Prediction of Lung Metastasis from Hepatocellular Carcinoma using the SEER Database
Journal:
arXiv
Published Date:
Jan 20, 2025
Abstract
Hepatocellular carcinoma (HCC) is a leading cause of cancer-related
mortality, with lung metastases being the most common site of distant spread
and significantly worsening prognosis. Despite the growing availability of
clinical and demographic data, predictive models for lung metastasis in HCC
remain limited in scope and clinical applicability. In this study, we develop
and validate an end-to-end machine learning pipeline using data from the
Surveillance, Epidemiology, and End Results (SEER) database. We evaluated three
machine learning models (Random Forest, XGBoost, and Logistic Regression)

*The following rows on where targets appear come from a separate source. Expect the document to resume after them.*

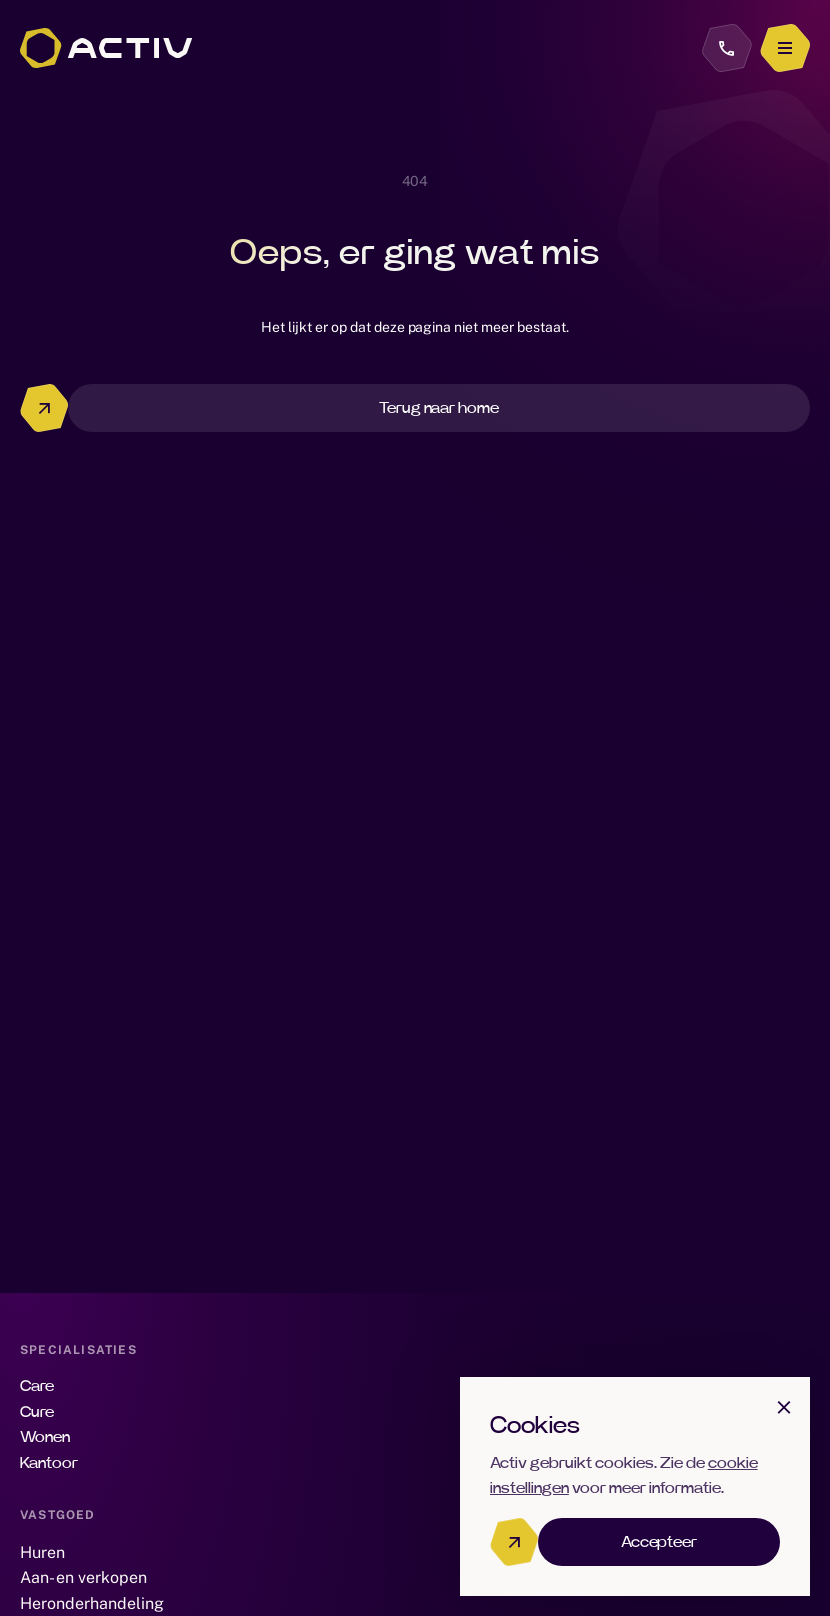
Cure (37, 1412)
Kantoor (49, 1463)
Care (37, 1386)
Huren (42, 1552)
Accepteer (659, 1542)
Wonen (45, 1437)
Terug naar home (439, 408)
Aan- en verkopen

alongside a multilayer perceptron (MLP) neural network. Our models achieved
high AUROC values and recall, with the Random Forest and MLP models
demonstrating the best overall performance (AUROC = 0.82). However, the low
precision across models highlights the challenges of accurately predicting
positive cases. To address these limitations, we developed a custom loss
function incorporating recall optimization, enabling the MLP model to achieve
the highest sensitivity. An ensemble approach further improved overall recall
by leveraging the strengths of individual models. Feature importance analysis
revealed key predictors such as surgery status, tumor staging, and follow up
duration, emphasizing the relevance of clinical interventions and disease
progression in metastasis prediction. While this study demonstrates the
potential of machine learning for identifying high-risk patients, limitations
include reliance on imbalanced datasets, incomplete feature annotations, and
the low precision of predictions. Future work should leverage the expanding
SEER dataset, improve data imputation techniques, and explore advanced
pre-trained models to enhance predictive accuracy and clinical utility.